Wad ye be in, wad ye be in?
Ye'se ne'er get leave to lie without,
And I within, and I within,
As lang's I hae an auld clout,
To row ye in, to row ye in.
'As soon as his ear got accustomed to the melody, Burns sat down, and in a very few minutes he produced the beautiful song:
Oh, wert thou in the cauld blast
On yonder lea, on yonder lea,
My plaidie to the angry airt,
I'd shelter thee, I'd shelter thee:
Or did misfortune's bitter storms
Around thee blaw, around thee blaw,
Thy bield should be my bosom,
To share it a', to share it a'.
Or were I in the wildest waste,
Sae black and bare, sae black and bare,
The desert were a paradise,
If thou wert there, if thou wert there:
Or were I monarch o' the globe,
Wi' thee to reign, wi' thee to reign,
The brightest jewel in my crown
Wad be my queen, wad be my queen.
'The anecdote is a trivial one in itself; but we feel that the circumstances—the deadly illness of the poet, the beneficent worth of Miss Lewars, and the reasons for his grateful desire of obliging her—give it a value. It is curious, and something more, to connect it with the subsequent musical fate of the song, for many years after, when Burns had become a star in memory's galaxy, and Jessy Lewars was spending her quiet years of widowhood over her book or her knitting in a little parlour in Maxwelltown, the verses attracted the regard of Felix Mendelssohn, who seems to have divined the peculiar feeling beyond all common love which Burns breathed through them. By that admirable artist, so like our great bard in a too early death, they were married to an air of exquisite pathos, "such as the meeting soul may pierce." Burns, Jessy Lewars, Felix Mendelssohn—genius, goodness, and tragic melancholy, all combined in one solemn and profoundly affecting association!'
In numberless instances, the hitherto loosely stated facts of Burns's life are corrected in the present work, partly through the accuracy of a strictly historical arrangement, and partly by direct reference to written documents. On account of the value of dates in placing the facts and compositions in that order which gives so much illustration to the character of the poet, the editor has taken what might appear in other circumstances a pedantic degree of pains on that score. Of this we have an example in regard to the chronology of Burns's attachment to Highland Mary. To fix that affair as occurring in the summer of 1786—an episode in the connection of the poet with the young woman who ultimately became his wife—it is necessary to establish the death of Mary as occurring about the 20th of October that year. This is done partly by reference to a register of burial sites in a church-yard, and partly by a chain of curious evidence respecting the day which Burns celebrated three years after as the anniversary of the event. He composed on that day his beautiful address To Mary in Heaven, beginning—
Thou lingering star with lessening ray,
That lov'st to greet the early morn, &c.
Mrs Burns had a recollection of the day, which, she said, was in September, at the end of harvest, and which, she added, he spent in his usual duties, though labouring under a cold. As the twilight deepened, he grew sad about something, and wandered out into the barn-yard, to which she followed him, entreating him in vain to observe that frost had set in, and to return to the fireside. She finally found him there stretched on a mass of straw, with his eyes fixed on a beautiful planet, which shone like another moon. He was engaged at that moment in apostrophising the soul of Mary. Out of this anecdote, the editor of the present work contrives to obtain evidence as to the true date in the following manner:—
'In the first place, the harvest was late that year. We find in the Scottish newspapers of the time, that, in the middle of October, a great deal of grain was still out even in the favoured district around Falkirk; while a letter from Sanquhar (Burns's neighbourhood), dated the 21st, states that "while much was cut, very little was yet got in, owing to the bad weather." It appears that harvest was commenced by the 8th of September in some districts, but was interrupted by rains, and was not concluded till near the end of the ensuing month. Consequently, the incident might take place in the latter part of October, and still be connected with harvest operations. The second portion of our evidence on the subject is from one of the exact sciences, and appears to us at once to settle the time of the day—the month—and almost the day of the month.

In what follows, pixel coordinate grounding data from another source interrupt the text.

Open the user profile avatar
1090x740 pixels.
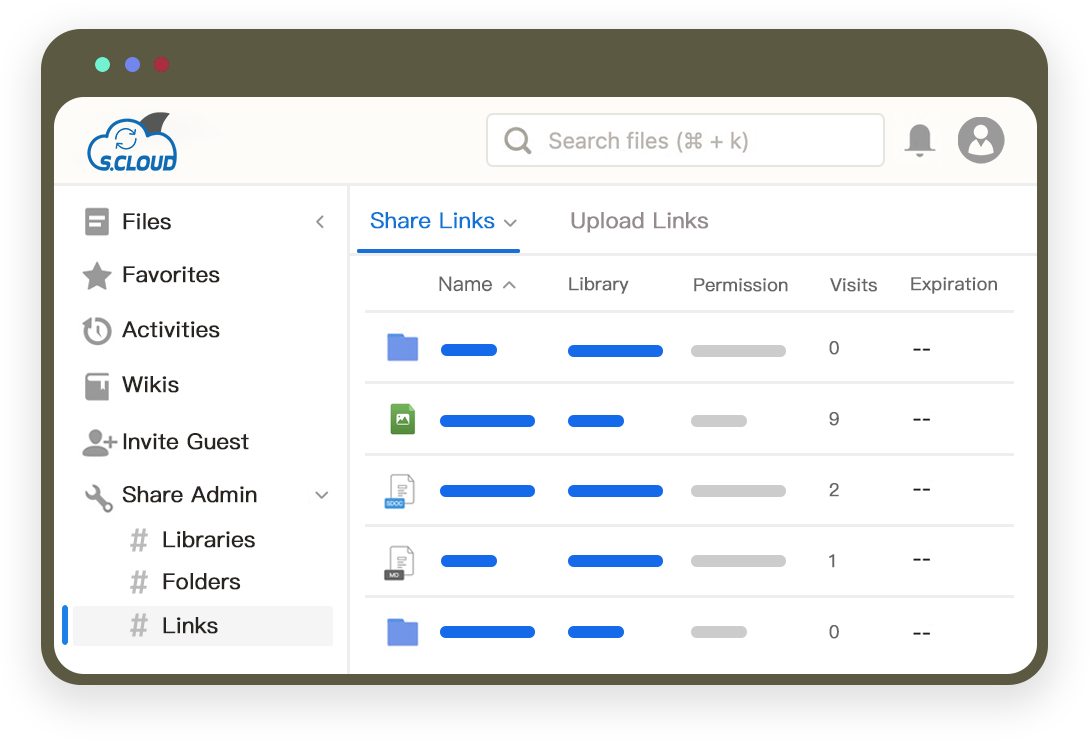point(980,140)
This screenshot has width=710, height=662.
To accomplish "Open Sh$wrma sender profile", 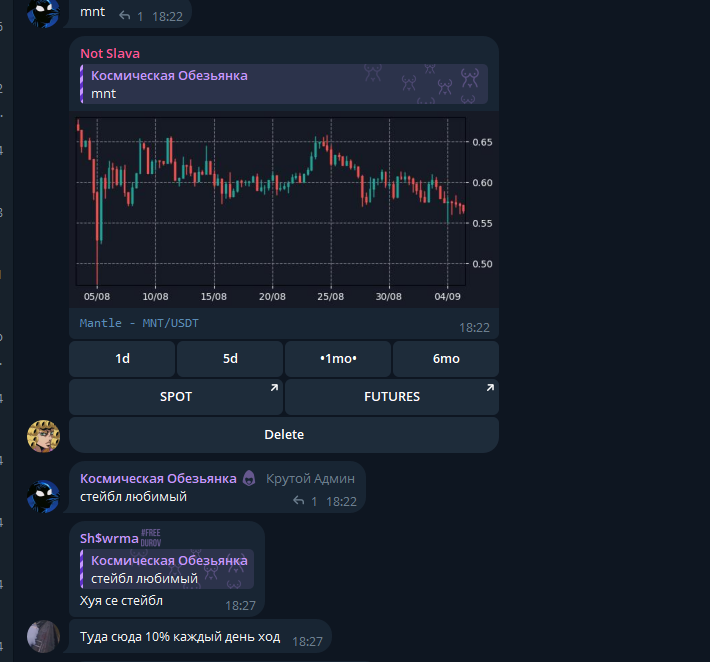I will coord(109,538).
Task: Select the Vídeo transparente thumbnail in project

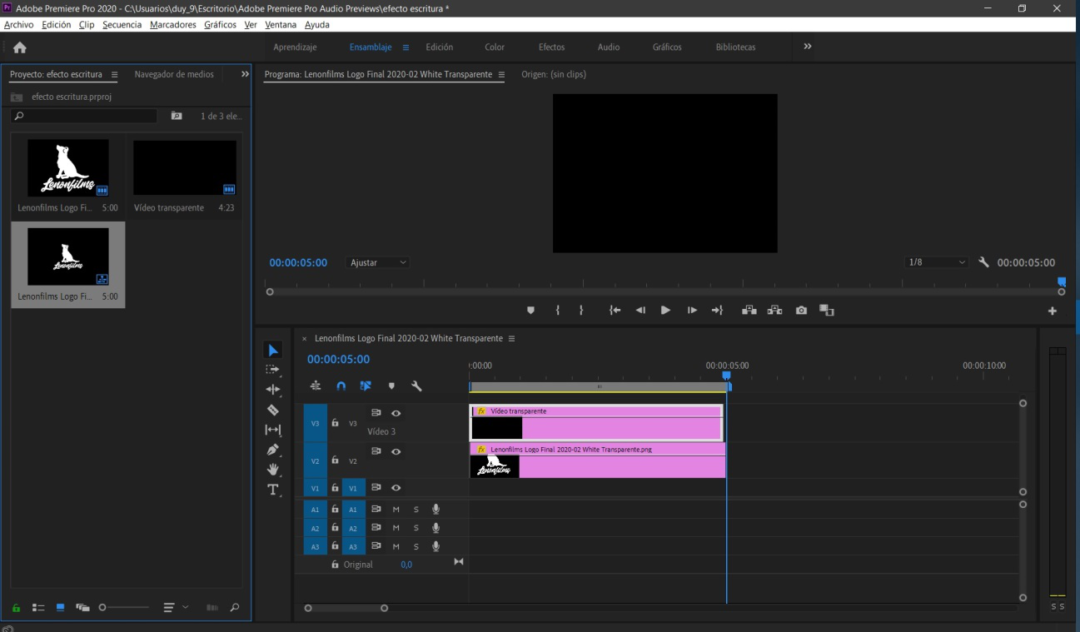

'It fully appears that the planet Venus is the one referred to by the poet, for the description applies only to it. Now Venus was in conjunction with the sun, May 30, 1789, and after that became visible as the evening-star towards the end of the summer, reaching its greatest brilliancy in winter. It is therefore certain that the star which "loves to greet the early morn" did not at this time "usher in the day," and consequently, so far as the time of day alluded to in the poem is concerned, a poetical liberty was taken with truth. On the 21st of September the sun set at six o'clock, and Venus forty-four minutes thereafter. The planet was consequently not to be seen at that time except faintly in the twilight. But on the 21st of October the sun set in the latitude of Ellisland at 4h 53m, and Venus 1h 3m afterwards. Consequently, Venus would then have begun to assume a brilliant appearance during a short interval after sunset. On that day the moon was four days old, and within eight diameters of Venus. The planet would then of course be beginning to be dimmed by the moonlight, and this effect would go on increasing till the moon had passed the full—that is, early in November. If, then, we are to set aside the possibility of a later month than October, and keeping in view the all but certainty that Mary was not buried till some time after the 12th of that month, it seems reasonable to conclude, that the barn-yard musings of Burns took place between five and six o'clock of the evening of some day about the 19th or 20th of October, and consequently a very short time after the merry-meeting for the Whistle-contest at Friars' Carse.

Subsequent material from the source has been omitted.